In this specific case, the app was targeted for MacOS and OS X earlier. Java really isn't a good solve on that platform. Which also makes it not a good solve for anything on the Mac platform.

I have been wanting to build a UI tool for non-techies to be a front end to a collection of shell scripts that I have been using for day-to-day tasks. I have written the scripts to be a friendly as I can make them with drag-n-drop folders as inputs rather than requiring arguments to be provided. This looks like a good example for me to use as research.




Electron apps are also horrible on the Mac (and probably everywhere else too). Buggy, bloated resource hogs with nonstandard and limited UI and incredibly high input latency for simple actions.

As a Mac user, when I hear “Electron app” I think “company that was too lazy/cheap to make a real Mac app.”

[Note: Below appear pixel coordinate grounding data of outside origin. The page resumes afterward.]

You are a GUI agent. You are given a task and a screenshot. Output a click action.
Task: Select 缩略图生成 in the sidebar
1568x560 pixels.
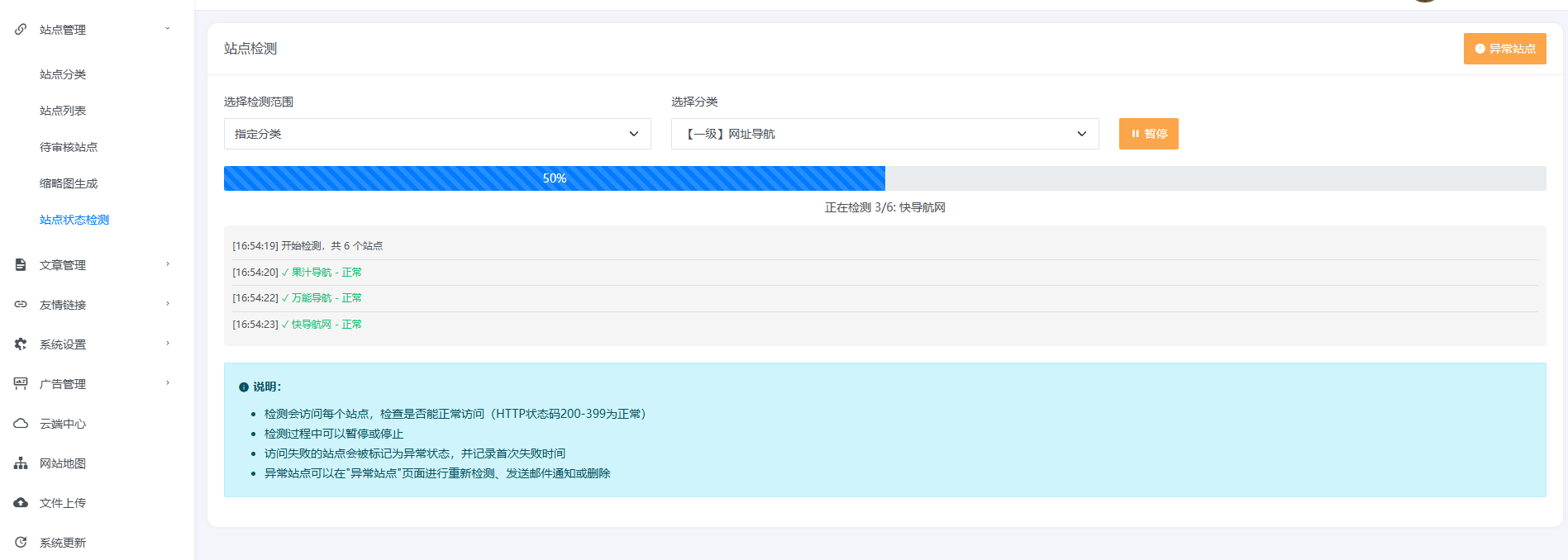69,183
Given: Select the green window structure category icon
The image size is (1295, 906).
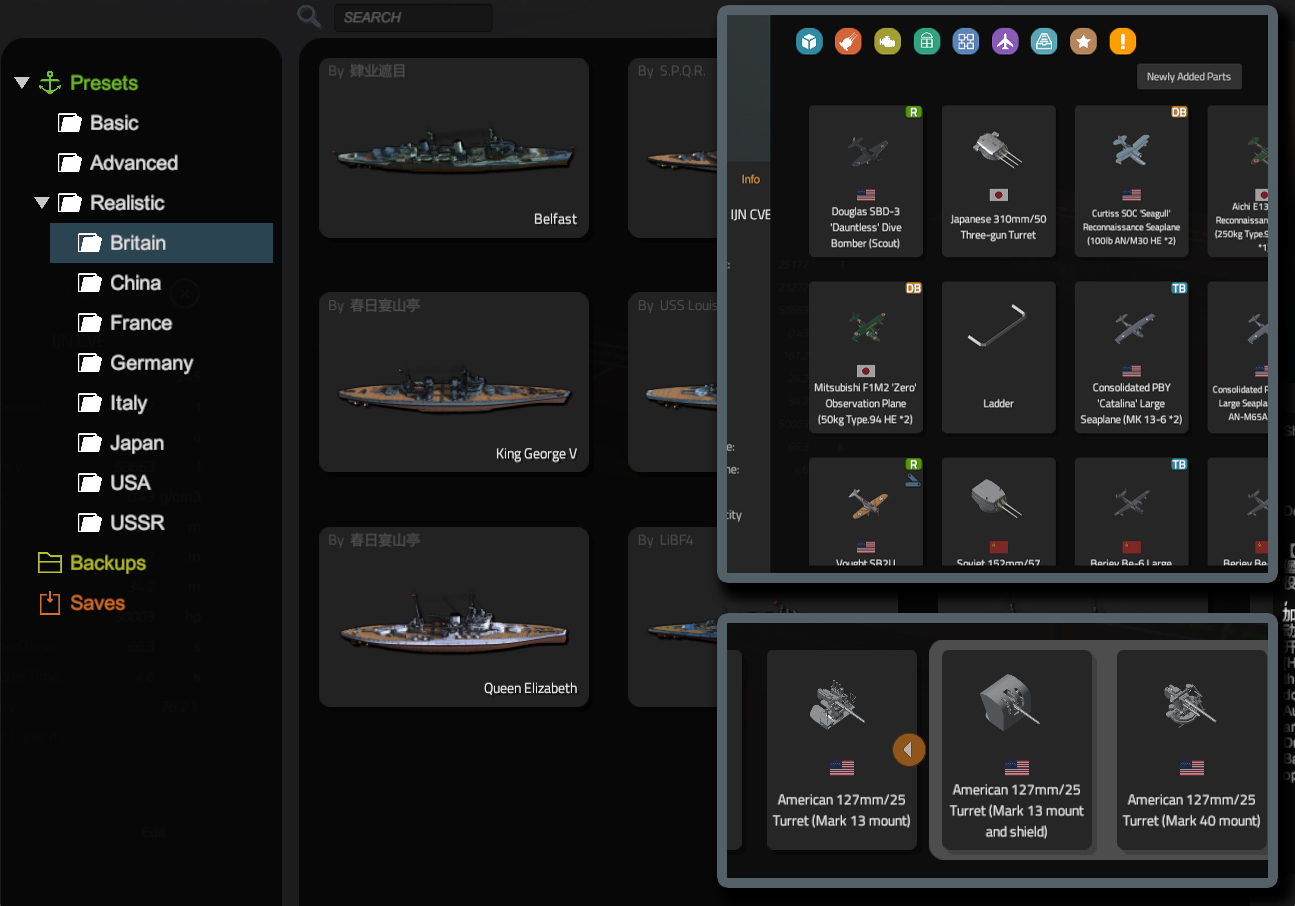Looking at the screenshot, I should coord(927,41).
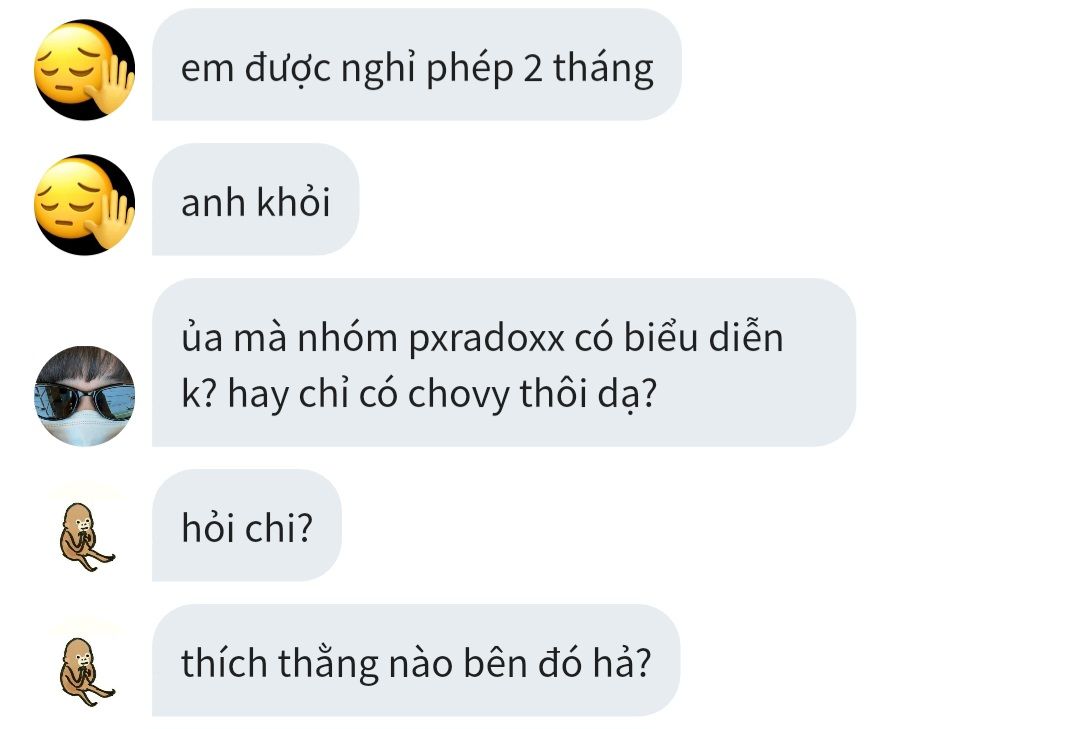The height and width of the screenshot is (729, 1080).
Task: Select the "anh khỏi" message bubble
Action: coord(256,200)
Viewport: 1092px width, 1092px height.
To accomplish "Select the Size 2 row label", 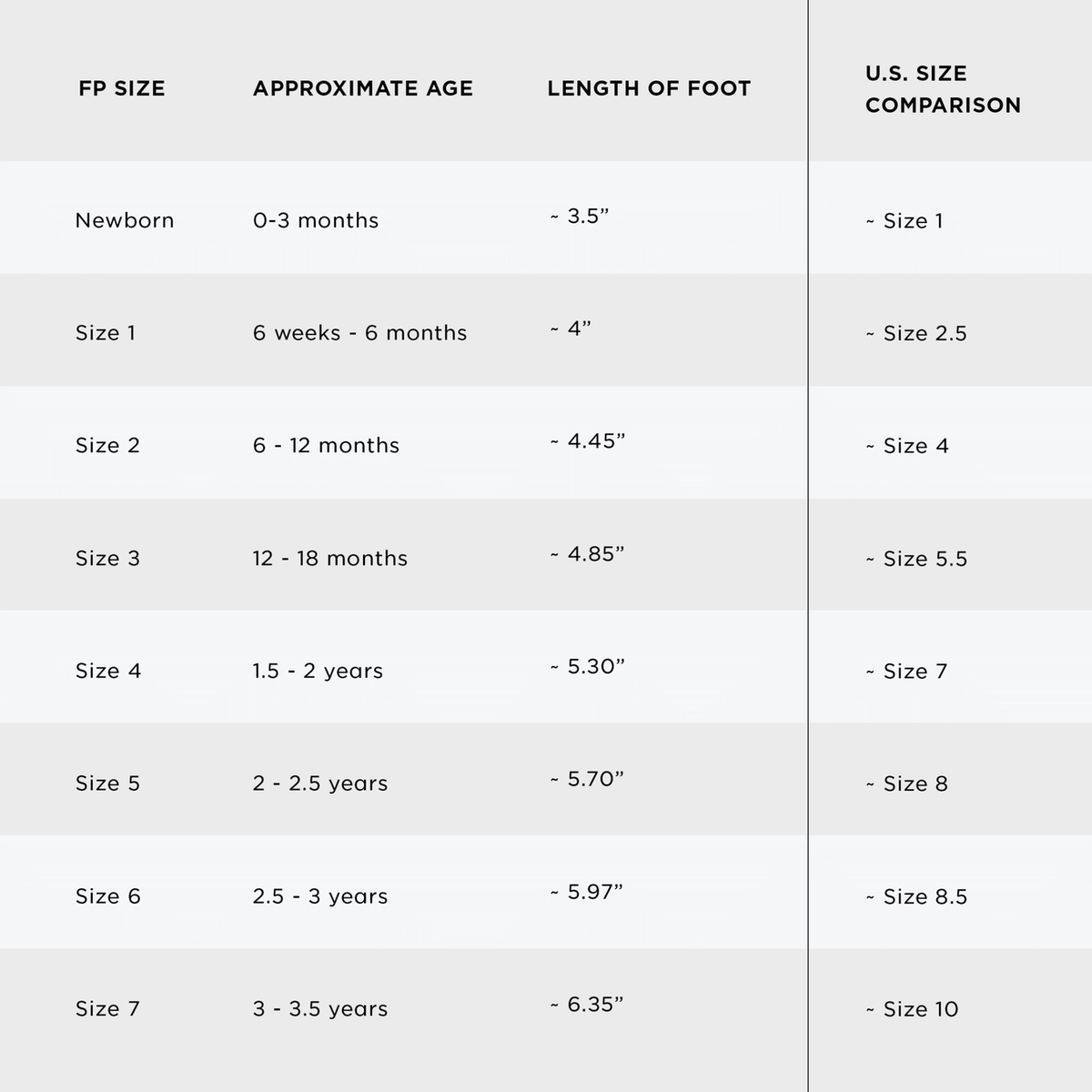I will point(107,446).
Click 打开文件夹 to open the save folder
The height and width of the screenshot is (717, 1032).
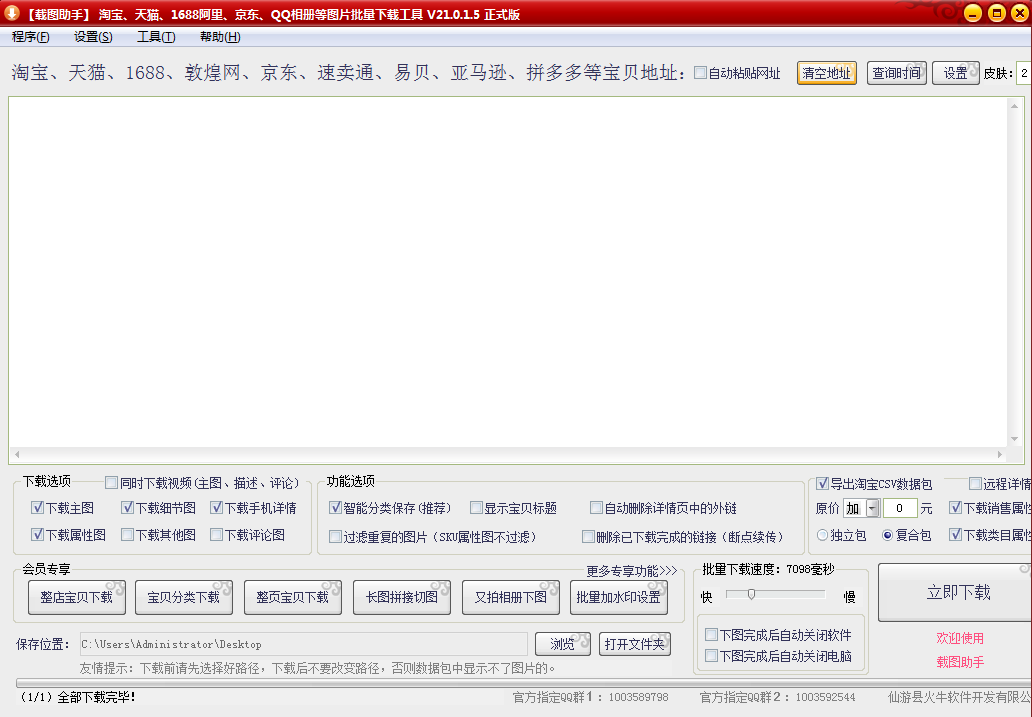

I can vouch that they're terrible on Linux, too.

It's a lazy, corner cutting way to build a cross platform app, and it shows.


Hmm, I don't know about this. VS Code is an Electron app and I'm not sure if it would benefit that much from being a "real" Mac app. I much prefer that is it consistent across platforms. I do prefer Terminal.app to Hyper though.

I wouldn't mind if Slack had a native app but I'm not too bothered by it.


The VS code team has spent an inordinate amount of time optimizing their Electron usage to achieve some semblance of performance. VS Code is nice but it is still slower than Sublime, let alone Notepad++, Textmate, or Pluma/GTKedit


Also, if Electron apps are just a packaged up webpage, could they even do things like run shell scripts locally? I'm also wanting to allow the user to browse for a file and have the full path intact instead of just the name of the file a browser would return.


Not only that, but they have pervasive cross-site scripting vulnerabilities that are now exposing the user to remote code execution!

Also, they tend to have out of date dependencies, and are vulnerable to traditional code execution exploits that were fixed in upstream chrome long prior.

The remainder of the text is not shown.